Incredibly, since its introduction in 2007, sales of the iPhone have grown to account for a greater proportion of Apple Inc.’s annual revenue than any other good produced by the firm. What’s more, the data presented in the graph below demonstrate the seemingly unstoppable force of Apple branding; the exponential growth of the company’s revenues seems unaffected by either the global recession or Steve Jobs’ untimely death. However, without exception, Apple’s total revenues during the year rise sharply to a peak during December (or during the one of the months just before), as shoppers no doubt invest in the latest product range for Christmas. Herein is the first ingredient in my recipe for the perfect product – the ability for sales of the good to remain largely unaffected by negative externalities but to respond favourably to positive externalities (i.e. by boosted sales in time for Christmas).


The second ingredient in this tried-and-tested business success would be the creation of a product which may be improved ad nauseam. Sure, that sounds simple enough; however, it’s crucial to bear in mind that no-one will pay upwards of £500 for a phone which just isn’t worth that sum of money by anybody’s estimations. The trick is to develop an innovative and exciting product which is better than all of the competitors’, yet which is by no means a perfect one. As a result (exemplified by this year’s edition of the fifth iPhone), there is plenty of scope for product reinvention and remarketing – as frequently as annually for the iPhone and iPad ranges. Consequently, there is very little change in the size of the overall product range offered by Apple, whose market domination can be attributed to just a few different goods – the iMacs, iPods, iPhones and iPads.
This narrow product selection would usually come with a few significant disadvantages; reduced choice for consumers and little spread of risk in case of a change in consumer taste against one or more Apple gadget. However, this is where Apple comes in to its own. Thanks to Mr Jobs and his associate inventors, more often than not, Apple products are technologically market-leading and therefore the first choice for consumers anyway. Because of this popularity, product diversification is not so important for Apple by way of a security mechanism.
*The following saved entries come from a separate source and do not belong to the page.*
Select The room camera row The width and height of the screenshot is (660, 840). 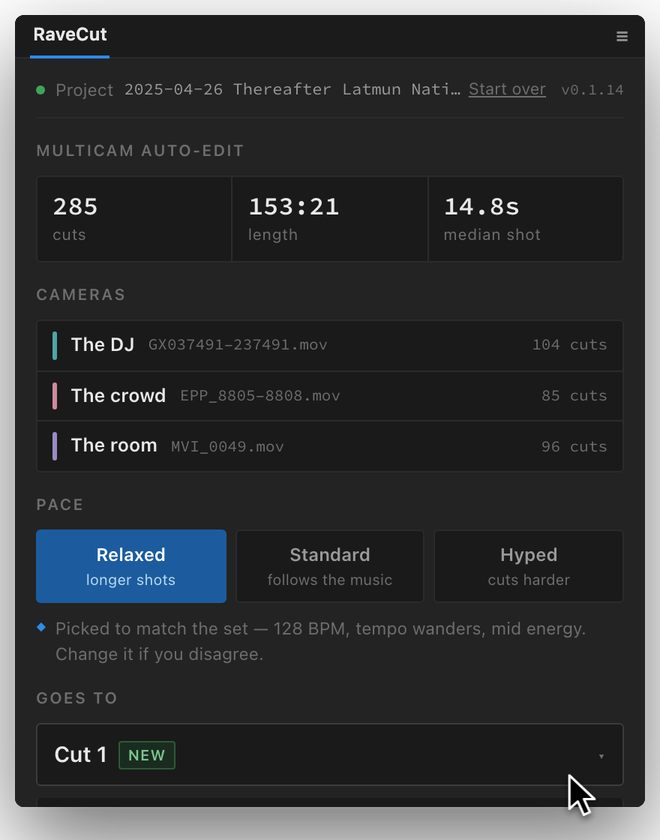(x=330, y=446)
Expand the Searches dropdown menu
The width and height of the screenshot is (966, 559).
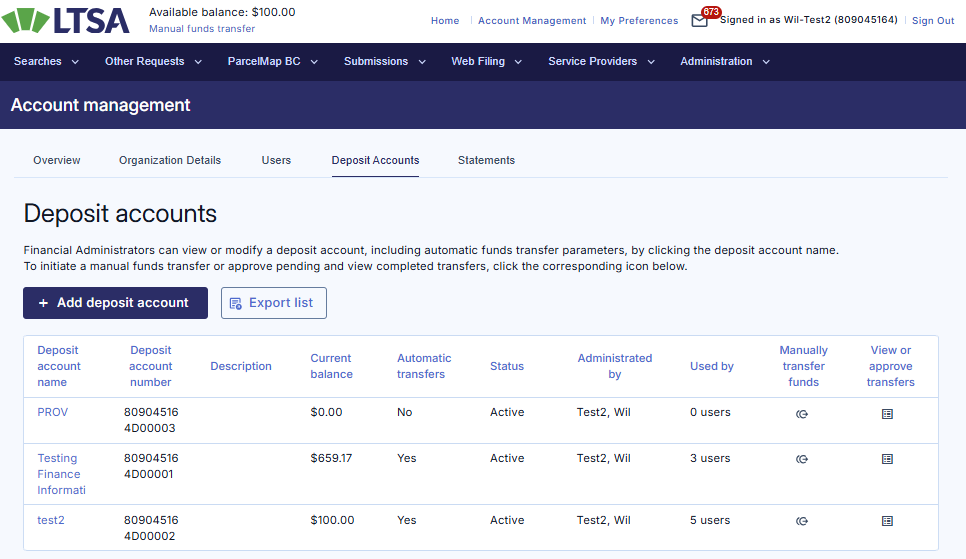pos(46,62)
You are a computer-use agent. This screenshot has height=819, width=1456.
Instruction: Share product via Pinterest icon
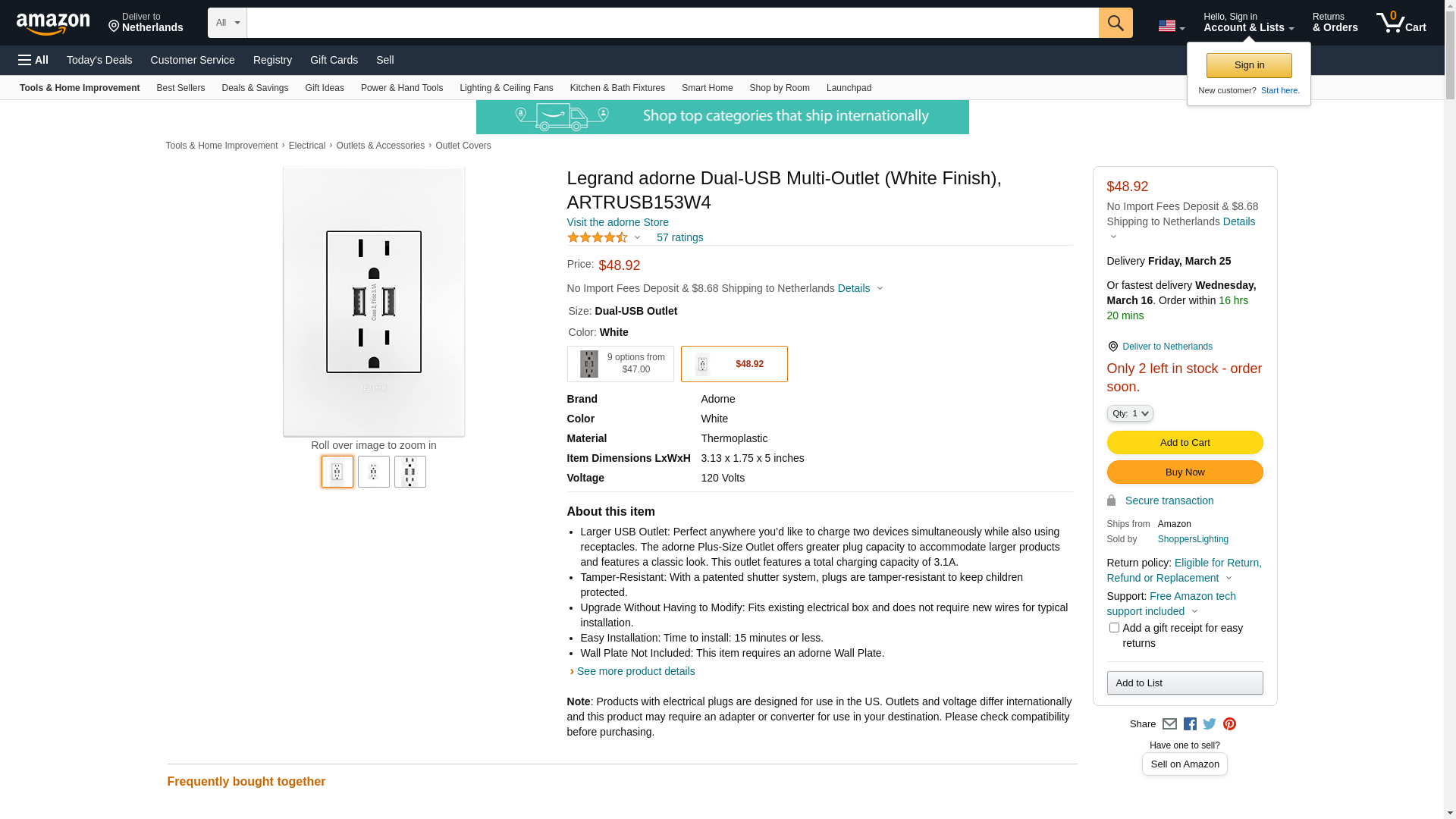point(1229,724)
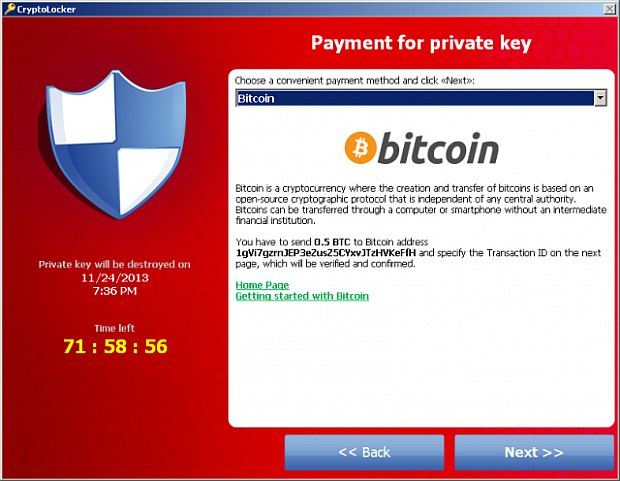The image size is (620, 481).
Task: Open the payment method dropdown arrow
Action: [x=600, y=98]
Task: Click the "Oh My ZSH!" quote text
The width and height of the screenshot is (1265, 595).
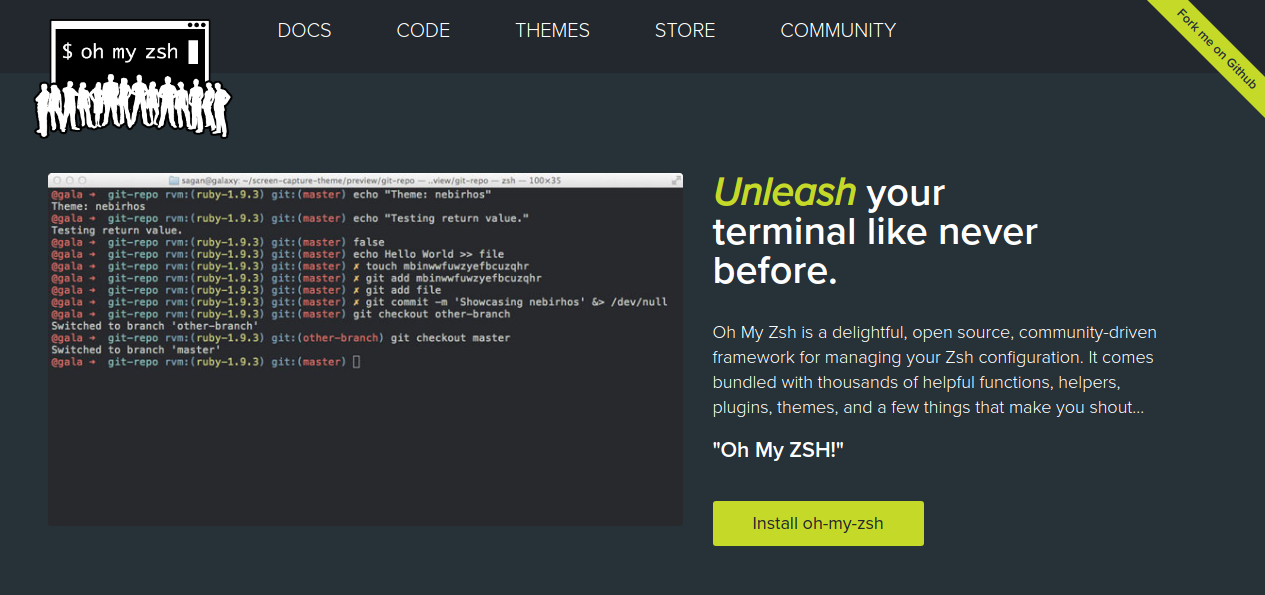Action: (779, 450)
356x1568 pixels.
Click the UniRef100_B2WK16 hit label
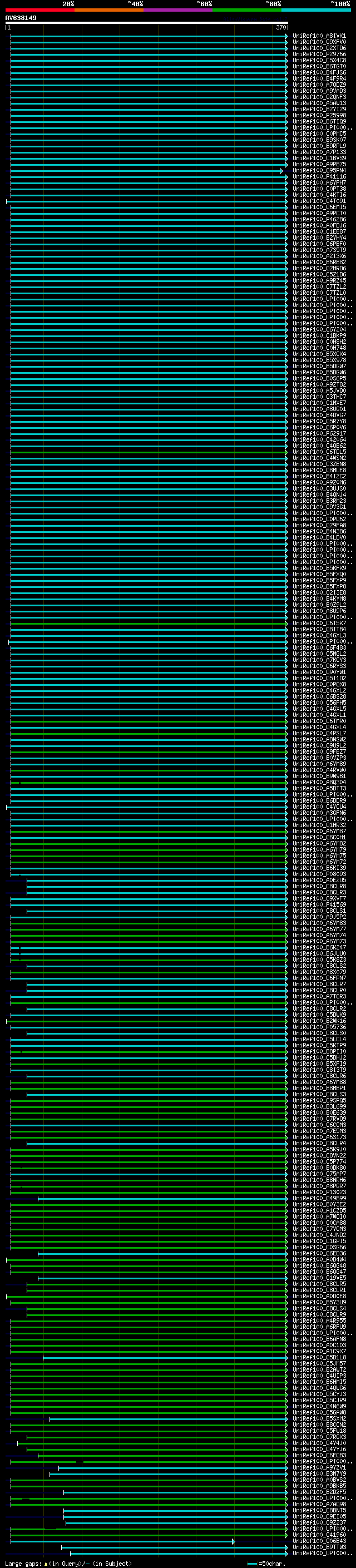click(x=319, y=1021)
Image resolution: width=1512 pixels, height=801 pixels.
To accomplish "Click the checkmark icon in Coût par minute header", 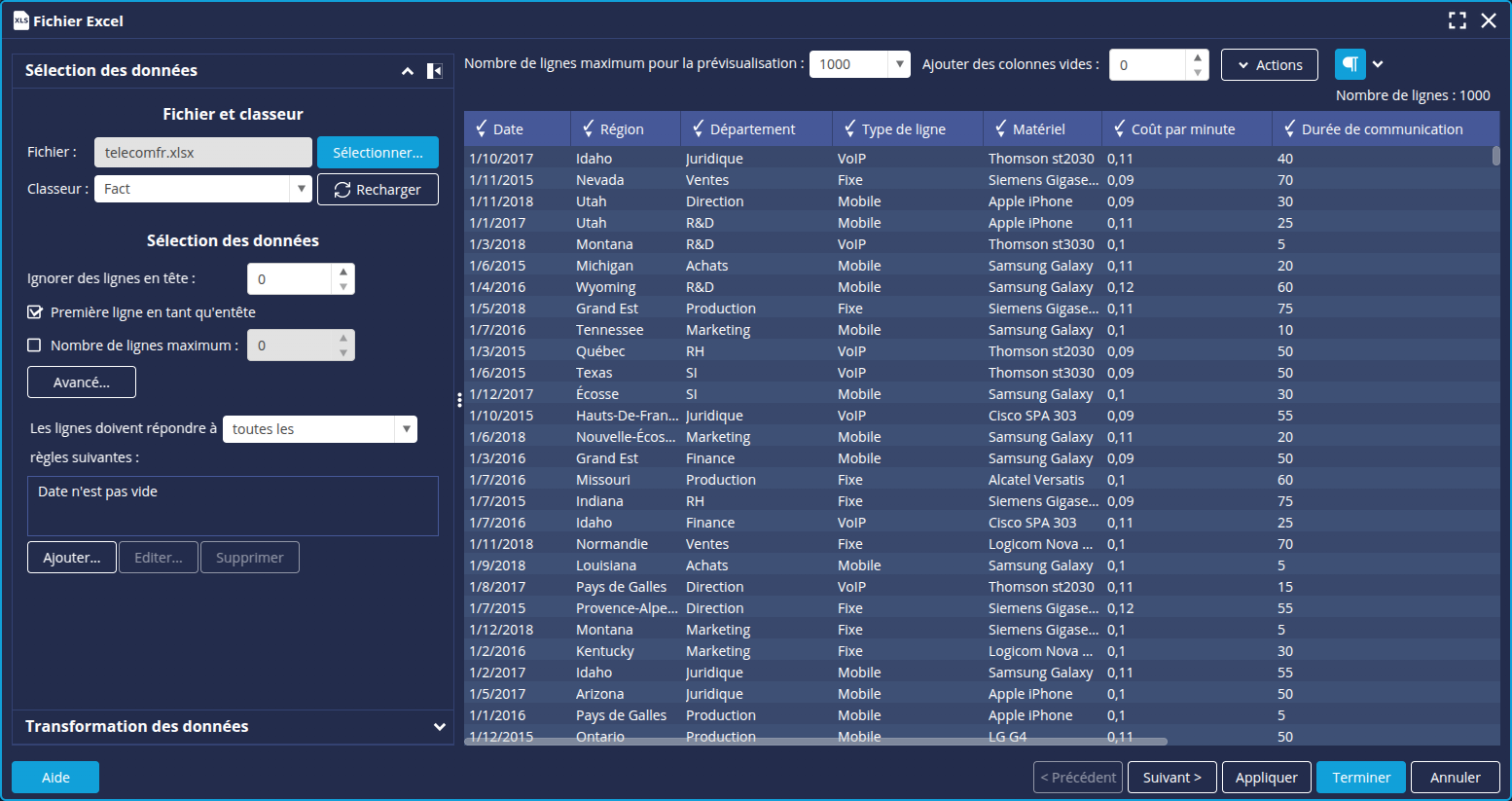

Thus, Apple can reap the rewards of specialisation – they may optimise financial and entrepreneurial efficiency to simply tweak their four major technological products, thereby ever-increasing the opportunity for profit maximisation.     

Efficiency, increased popularity and resultant levels of growth may lead to the final ingredient in this prosperous Apple pie – a range of Veblen goods (due to strengthening of the Apple brand’s reputation). The law of demand for normal goods states that as price for a good increases, the willingness and ability of consumers to purchase that good will decrease. On the contrary, as the price for a Veblen good increases, so does the quantity of the good purchased. This is thought to be linked to the status of the good concerned; that is, those with the good either have greater social standing or supposedly more money than those who don’t. Unsurprisingly, the iPhone 5 has been suggested to be Veblen good, in addition to other Apple products such as the iMacs. Think about it – without the Apple branding, or the popularity of these products amongst the wealthier members of our society, would these gadgets be quite so sought after? The iPhone has been socially endorsed if you will, and consequently its practically unlimited success guaranteed where (theoretically) continual price increases can only increase the demand for the phone.

So there it is – it really is that simple. All that’s left is to do now is to think of a product with each of these features, which doesn’t yet exist. Oh, wait…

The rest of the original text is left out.